In essence, the irrationally discriminating seller is creating an opportunity cost where it need not exist. Given this economic truth, one can see how Wal-Mart and other notably prosperous companies have achieved their success--they cater to virtually every customer in the market for virtually every product. Lucrative businesses are such not simply as a result of satisfying consumer needs, but also because they recognize that satisfaction of the greatest amount of consumers is necessary to maximize profitability, and therefore realize that discrimination would be detrimental.

Another issue not to be overlooked in an analysis of discrimination is the reputation a discriminator may create for itself. A reputation, the opinions individuals have about another person or entity, is formed out of the personality or behavior perceived to be characteristic of that person or entity. The discriminator may find itself discriminated against accordingly if other individuals are critical of discriminatory conduct and do not wish to be associated with such an entity. In the market for goods and services buyers typically discriminate against sellers based on the products they offer, the bundle of benefits a buyer perceives in purchasing from a particular seller. Included in this bundle of benefits is the overall character of the seller, which may be of interest to a buyer.
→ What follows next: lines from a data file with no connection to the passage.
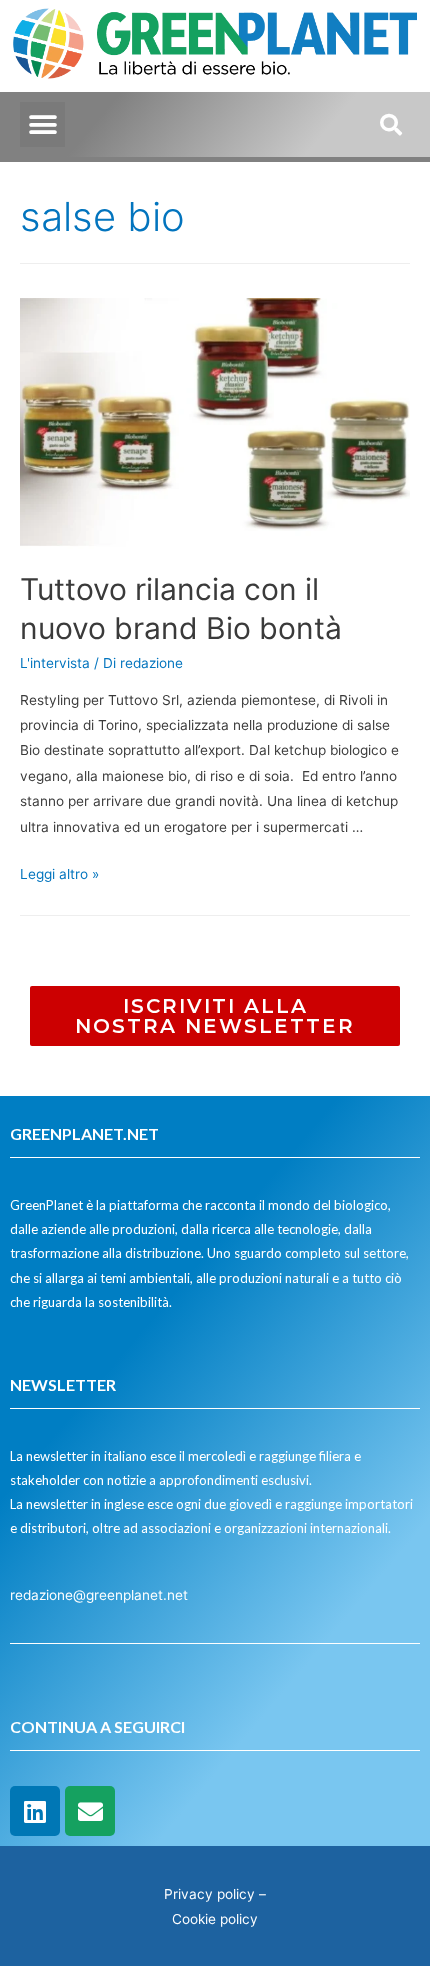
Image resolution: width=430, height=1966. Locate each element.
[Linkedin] (35, 1811)
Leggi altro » (59, 874)
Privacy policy (209, 1894)
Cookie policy (215, 1919)
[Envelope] (90, 1811)
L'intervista (55, 663)
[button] (42, 124)
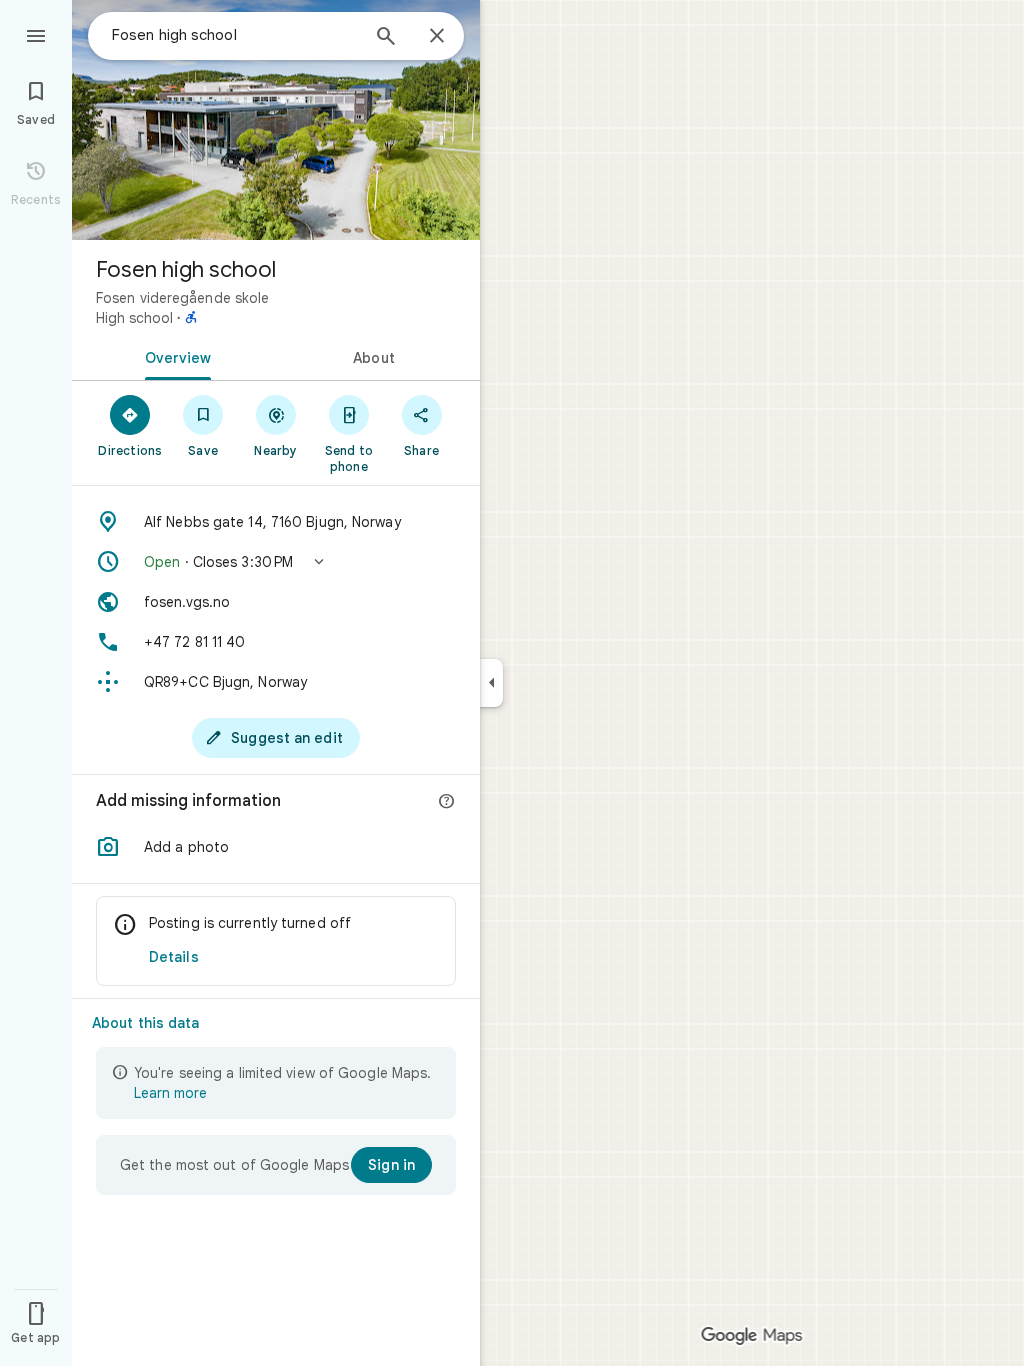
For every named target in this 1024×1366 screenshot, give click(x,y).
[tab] (174, 356)
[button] (276, 562)
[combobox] (235, 35)
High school (134, 318)
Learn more (170, 1093)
Given the position that an irrational discriminator puts itself in through both its own biased ways and the resultant reputation that may cause discrimination towards it, one can conclude that any entity which practices excessive, unmerited discrimination would certainly struggle to survive in the free market.

A ruling in favor of the plaintiffs in the Abercrombie and Fitch discrimination case would no doubt bring many more lawsuits of the like before the courts. The fact of the matter is that there would be no difference between this particular case and a case brought by a Caucasian against FUBU for its "all-black" look, or a male against Victoria's Secret for catering to women, or an elder against The Gap for not favoring the elderly. Basically, discrimination is in no way, shape, or form criminal, rather, it is nothing more than the exhibition of preference, which is legal in a society that calls itself free.